We start by summing up the yearly box office averages with the following code
year_revenue_dict = df.groupby([‘Year’]).agg({‘Revenue(Millions)’:np.mean}).to_dict()[‘Revenue(Millions)’]
Then we define a function to determine if there is a case where the film’s box office is below the year’s average, returning a boolean value
def bool_provider(revenue, year):
return revenue<year_revenue_dict[year]
Then we apply to the data set by combining the apply method and the lambda method
new_df = df[df.apply(lambda x : bool_provider(x[‘Revenue(Millions)’],x[‘Year’]),axis=1)]
When we filter the data, we mainly use the .loc method, which can also be used in conjunction with the lambda method, for example, we want to filter the movies with ratings between 5 and 8 and their box office, the code is as follows
df.loc[lambda x: (x[“Rating”] > 5) & (x[“Rating”] < 8)][[“Title”, “Revenue (Millions)”]]

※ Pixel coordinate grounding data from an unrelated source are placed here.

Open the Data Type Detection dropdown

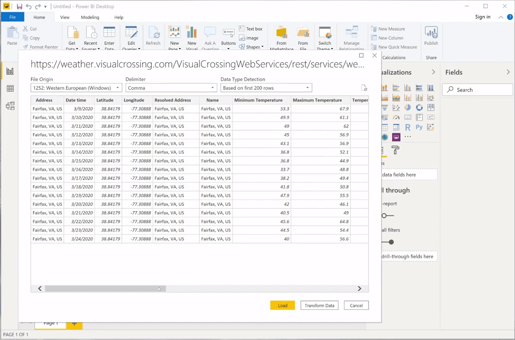point(266,88)
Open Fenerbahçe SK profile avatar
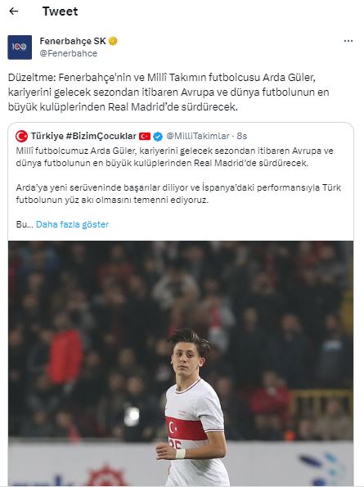 point(20,47)
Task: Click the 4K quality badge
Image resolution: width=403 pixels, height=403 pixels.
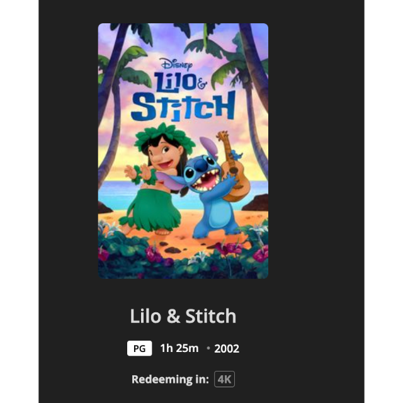Action: pyautogui.click(x=224, y=379)
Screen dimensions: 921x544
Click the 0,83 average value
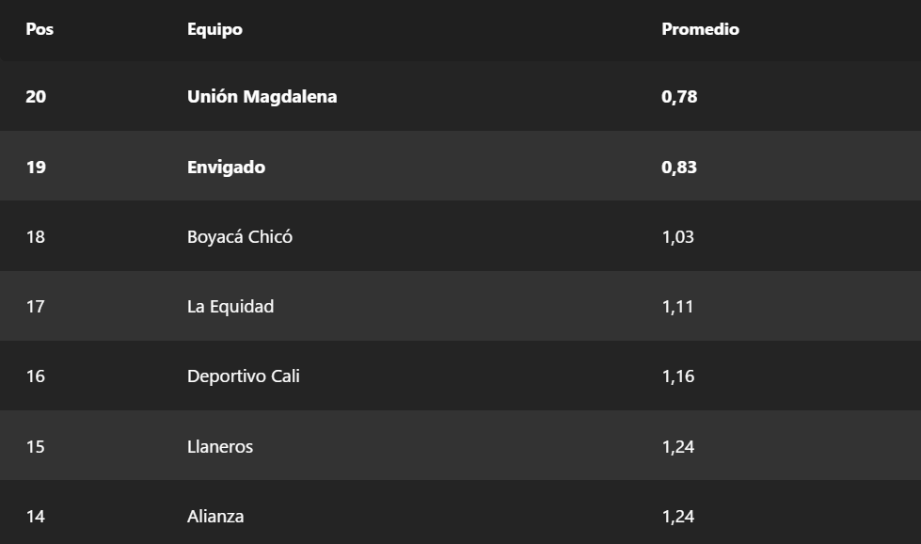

Transforming the data type of a specified column
Usually we transform the data type of the specified column by calling the astype method, for example, we transform the data type of the column “Price” to integer data, the code is as follows
df[‘Price’].astype(‘int’)
An error message will appear as follows
ValueError: invalid literal for int() with base 10: ‘12,000’
So when there is data like “12,000”, calling the astype method to implement data type conversion will report an error, so we also need to combine apply and lambda to clean the data, the code is as follows
df[‘Price’] = df.apply(lambda x: int(x[‘Price’].replace(‘,”, ”)), axis=1)
Visualization of method invocation process
Sometimes when we are dealing with a large data set, it takes a long time to call the function method, so this time we need a progress bar to show us the progress of data processing at all times, it will be much more intuitive.
Here we use the tqdm module, which we will import
from tqdm import tqdm, tqdm_notebook
tqdm_notebook().pandas()
Then replace the apply method with progress_apply, the code is as follows
df[“CustomRating”] = df.progress_apply(lambda x: custom_rating(x[‘Genre’],x[‘Rating’]),axis=1)
output
When the lambda method meets if-else
Of course, we can also use if-else in lambda custom functions, as follows
Bigger = lambda x, y : x if(x > y) else y
Bigger(2, 10)
output
Of course, many times we may have more than one set of if-else, so it’s a bit tricky to write, the code is as follows
df[‘Rating’].apply(lambda x: “low rated movies” if x < 3 else (“medium rated movies” if x >= 3 and x < 5 else (“high rated movies” if x >= 8 else “worth watching”)
At this point, it is still recommended to customize the function here, by using the apply and lambda methods together.